Back when I was an account executive at Wunderman, working on integrated plans with Y&R, Burson-Marsteller, and The Media Edge, agency teams always made room for “online spend” without a strong foundation for why it was so necessary—just that everyone was doing it, so therefore we must do it as well. At the time, marketers were trying to sort through click-through data as it applied to the overall impressions that our clients were after. If there was a strong eCommerce storefront, then we could obviously track conversions. But where and who we were communicating to was really a model of testing and trial. A lot of money wasted, to hit that sweet spot…and all without really understanding our customer. Who were they? And what were they telling us they were looking for?
But now, applications such as Facebook Connect are allowing marketers with tighter budgets a chance to target customers based on profile data that is probably more accurate and honest than anything Neilson or Simmons could gather 10 years ago. And this data, in turn, really fosters the immediate engagement that is so critical in today’s purchase environment.

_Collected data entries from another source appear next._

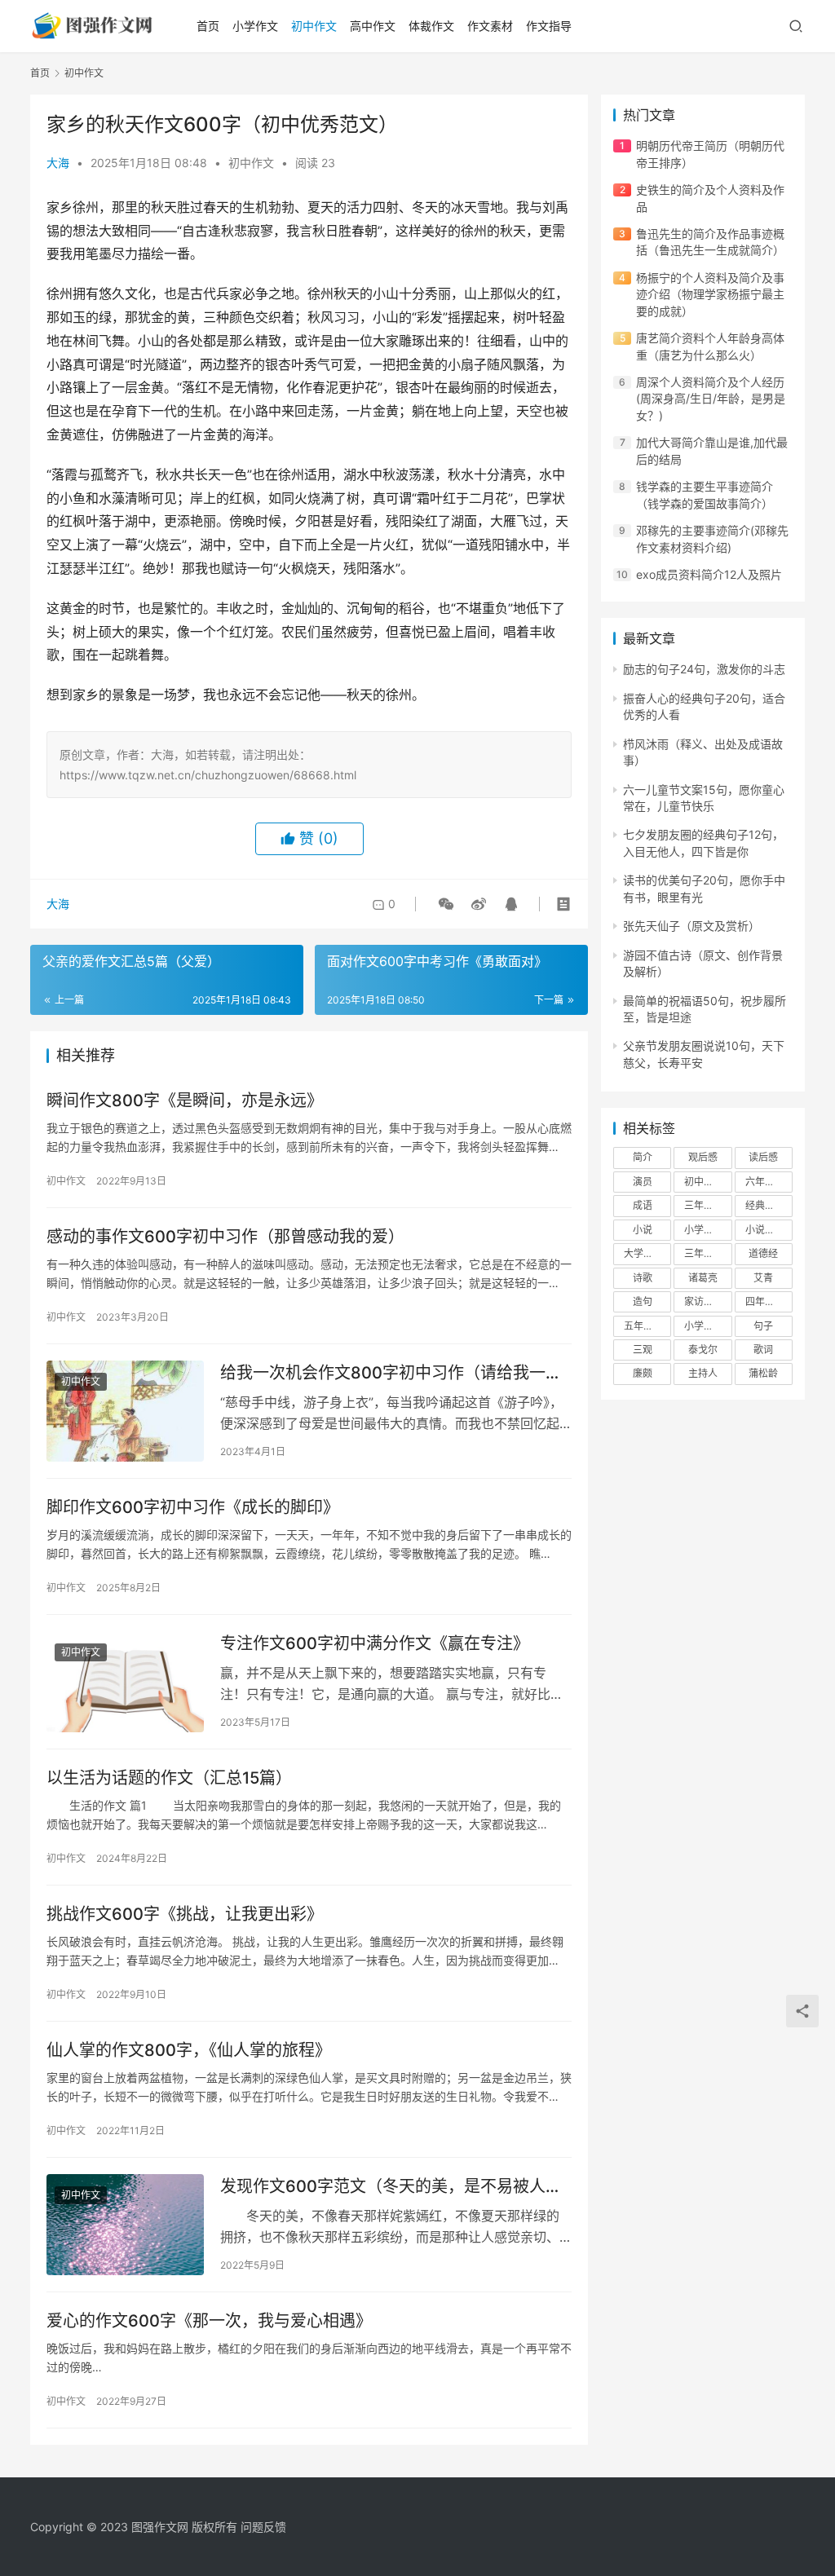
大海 (57, 163)
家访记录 (703, 1301)
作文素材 (490, 26)
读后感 (763, 1157)
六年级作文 (769, 1182)
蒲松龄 (763, 1373)
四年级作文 (769, 1301)
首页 (208, 26)
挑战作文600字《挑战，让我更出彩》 (184, 1914)
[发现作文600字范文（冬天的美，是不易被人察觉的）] (125, 2224)
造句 (642, 1301)
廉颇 (642, 1373)
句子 (763, 1326)
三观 (642, 1349)
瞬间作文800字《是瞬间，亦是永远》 (184, 1100)
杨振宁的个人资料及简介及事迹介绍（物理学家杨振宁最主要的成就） (710, 294)
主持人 (703, 1373)
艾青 (763, 1278)
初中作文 (314, 26)
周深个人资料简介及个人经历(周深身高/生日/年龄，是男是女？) (710, 398)
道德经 (763, 1253)
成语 (642, 1205)
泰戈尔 (703, 1349)
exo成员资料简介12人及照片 (709, 574)
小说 (642, 1230)
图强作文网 (159, 2527)
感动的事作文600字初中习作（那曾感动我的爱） (225, 1236)
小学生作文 (707, 1230)
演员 (642, 1182)
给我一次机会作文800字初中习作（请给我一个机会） (391, 1373)
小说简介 (764, 1230)
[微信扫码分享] (446, 904)
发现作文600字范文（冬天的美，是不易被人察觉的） (391, 2187)
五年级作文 (647, 1326)
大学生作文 (647, 1253)
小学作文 (255, 26)
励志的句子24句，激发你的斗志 (704, 669)
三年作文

By opening up online discussions on a product or service, enabling virtual trial, or sharing purchase behavior with peers, the engagements that these new applications provide all fall within the old traditional interaction model that agencies have been following for years—except that the new social Web can evolve with the customer in mere seconds, rather than wait for the next annual planning meeting. As long as the sharing of information remains in the control of the consumer, I think the marketer, customer, and open Web will have a long and lasting marriage together.